Tuesday, July 08, 2008

Today In History: I want to believe...

...that people aren't this gullible.


On this date in 1947, radios and newspapers announced that a Venus-shaped weather balloon full of swamp gas and crewed by a migratory flock of birds had crashed near Roswell, New Mexico, flattening a large circle of crops and scattering its mysterious cargo of cow rectums all over the place.

11 comments:

Drang said...

Cow rectums? The aliens are cheese makers?

Anonymous said...

Hey, they go museums in Roswell, just full of space-artifact stuff. Well, they say it's space-artifact stuff! And, after all, the city government wouldn't let 'em put up all those signs if it wasn't true!

Would they?

Going north on the highway, some miles up, there's even a sign at the ranch gate. I'd go in, during some run to Whittington, but then I've seen greasewood pastures before...

:-), Art

Mr. Fixit said...

What's harder to believe;
Intelligent life in outer space?

or
Complete and honest disclosure from the US Govt.?

Mr Fixit

karrde said...

Belief in the assertion that the UFO claims were all mistaken does not require belief in full and honest disclosure by the government...

But who am I kidding?

If you put it that way, I don't know which to believe.

Heck, signs of intelligent life on this planet are sometimes hard to believe.

Anonymous said...

Oh, Tam. That subject header and that first line -- together -- are priceless. Just superb.

Anonymous said...

Folks 'round these parts are... quirky. Going from having the primary state economy being based on ranching, chile, and being obscure to having it based on secret government laboratories and close-mouthed military bases had an impact, after the feddles discovered what an advantage obscurity could be.

I don't expect the federal government to give full and honest disclosure. I do, however, expect them to be every bit as good at keeping big secrets as they are at everything else they do.

Anonymous said...

The sheeple are very gullible.

Cowtown Cop said...

It is interesting that at the time that it happened it was no big deal.
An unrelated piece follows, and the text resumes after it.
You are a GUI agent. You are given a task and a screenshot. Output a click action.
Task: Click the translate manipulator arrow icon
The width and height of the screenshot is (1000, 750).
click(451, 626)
Only after a significant time lapse did it become a "big event". Time does not sharpen memories or help with accurate perceptions.

Tam said...

"Complete and honest disclosure from the US Govt.?"
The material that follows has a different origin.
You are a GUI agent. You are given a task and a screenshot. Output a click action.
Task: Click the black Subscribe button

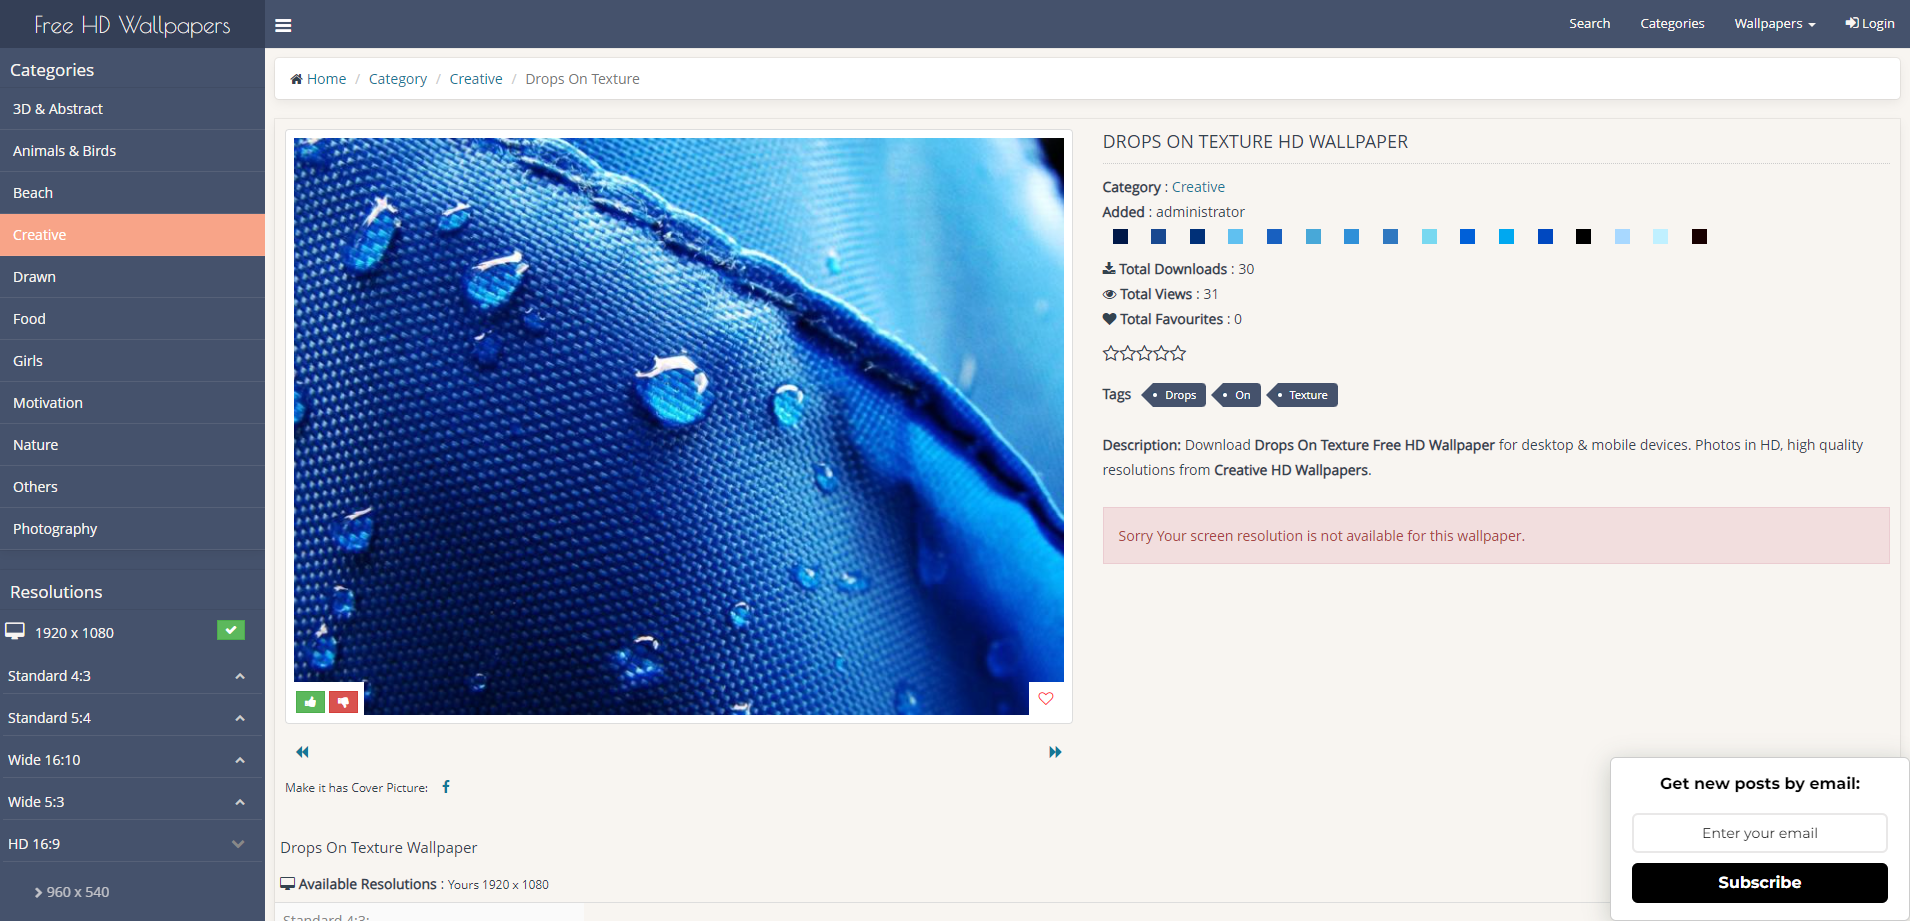pos(1759,882)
These are the people who can't even keep a presidential blowjob under wraps, remember?

Rabbit said...

Wife owns 220 acres just outside Roswell somewhere. I say 'somewhere' because she's never seen it. It came to her in an inheritance years ago. The grass lease pays the taxes on it and that's about all. I used to joke with her that we should move out there, build some big concrete tourist cabins shaped like teepees and line up rocks in spirals and diagonals and call it a "holistic meditation stopover experience" for all those yahoos heading to Sedona via Roswell. I guess I could drag a trailer to AMARC and scrounge enough obscure aircraft aluminim and scatter it around the place as easter eggs.
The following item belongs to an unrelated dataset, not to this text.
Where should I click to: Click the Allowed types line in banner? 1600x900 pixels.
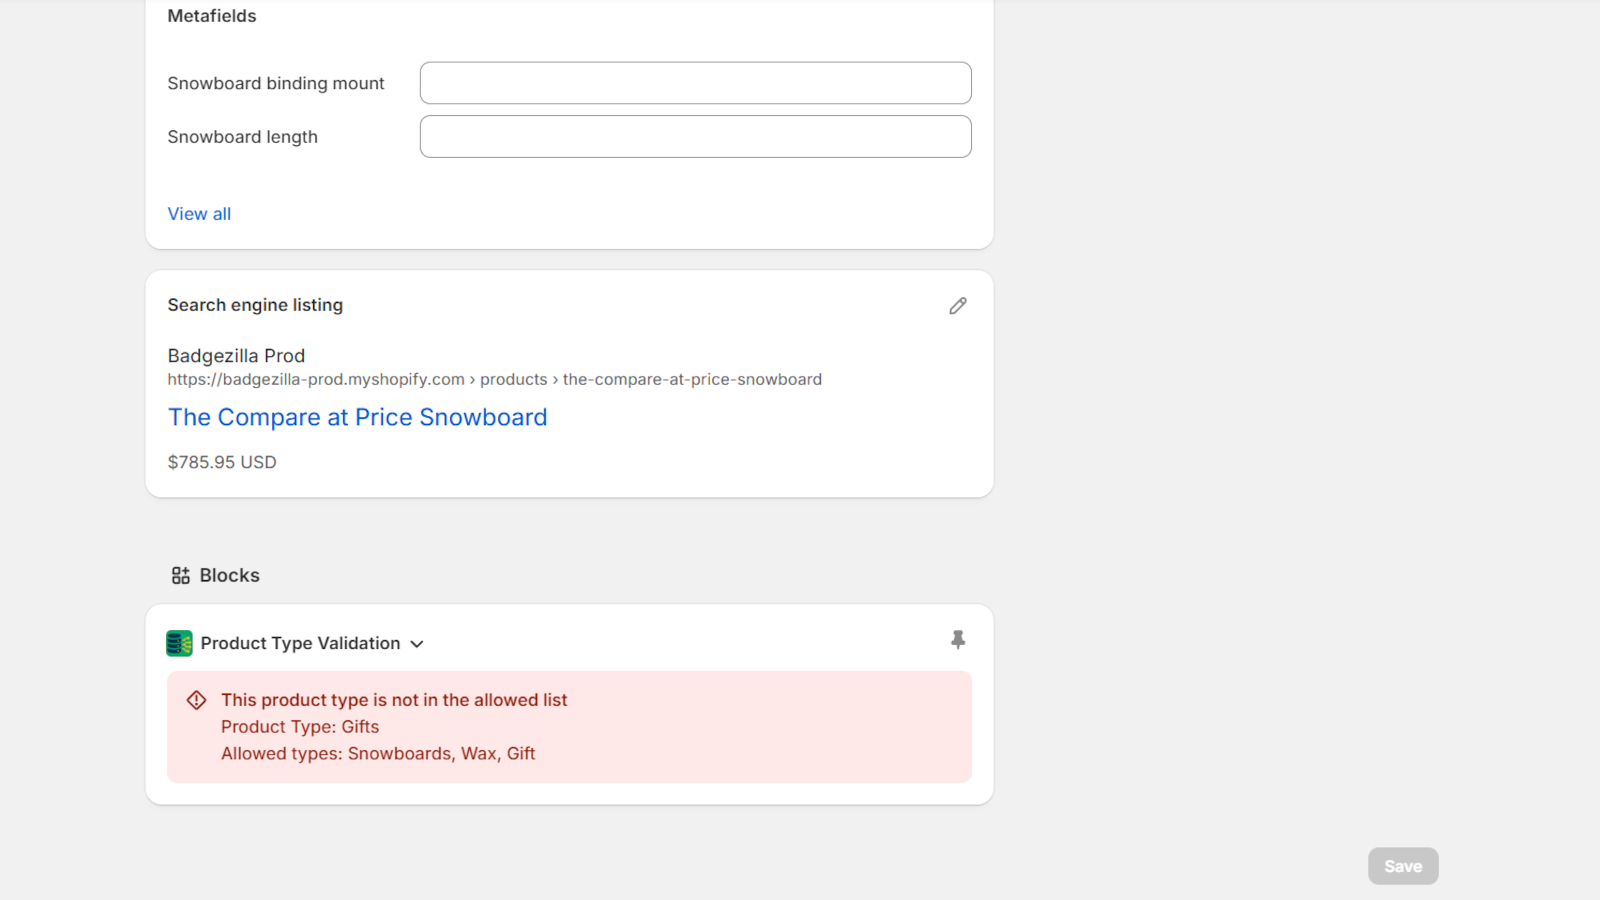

Then again, I'm accustomed to living where I have trees. Ain't no trees out there. Maybe the grays ate them. Could be just a cover story, though.

Regards,
Rabbit.

Anonymous said...

Yeah, the government can't blow up an outhouse in Central America without the NYT putting it on the front page the day before, but since 1947 the secret treaty with the aliens (we get velcro and microwave ovens, they get specimens for anal probing) has been kept under tight wraps.

Well, JFK was a close call. They managed to shut him up the day he was planning to blow the whistle on the whole thing.